→ **Your assignment**:
What lines in the records include the string "image"? Return each one.

→ **Provided data**:
::::
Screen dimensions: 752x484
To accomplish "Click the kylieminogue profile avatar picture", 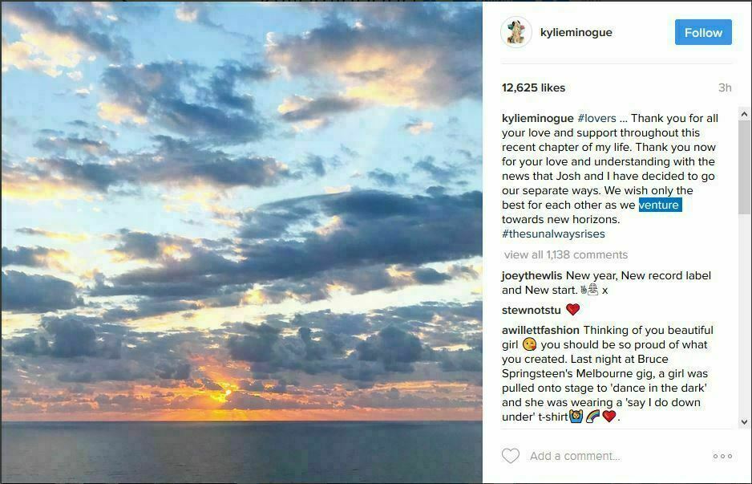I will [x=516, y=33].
::::
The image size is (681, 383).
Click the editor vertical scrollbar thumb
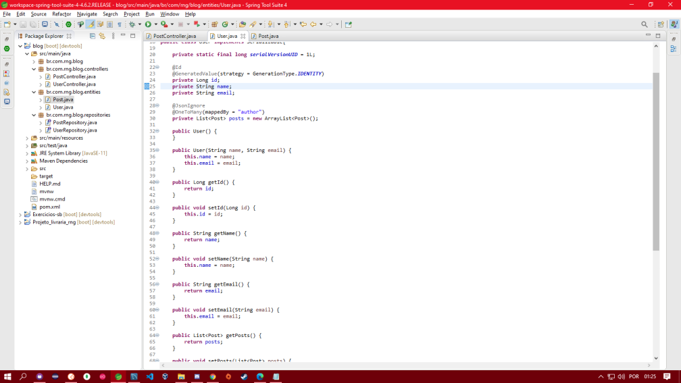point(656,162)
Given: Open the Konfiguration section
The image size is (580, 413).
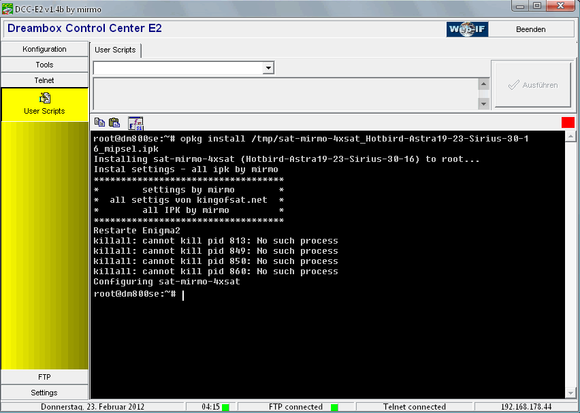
::::
→ **Written answer**:
The image size is (681, 383).
The image size is (580, 413).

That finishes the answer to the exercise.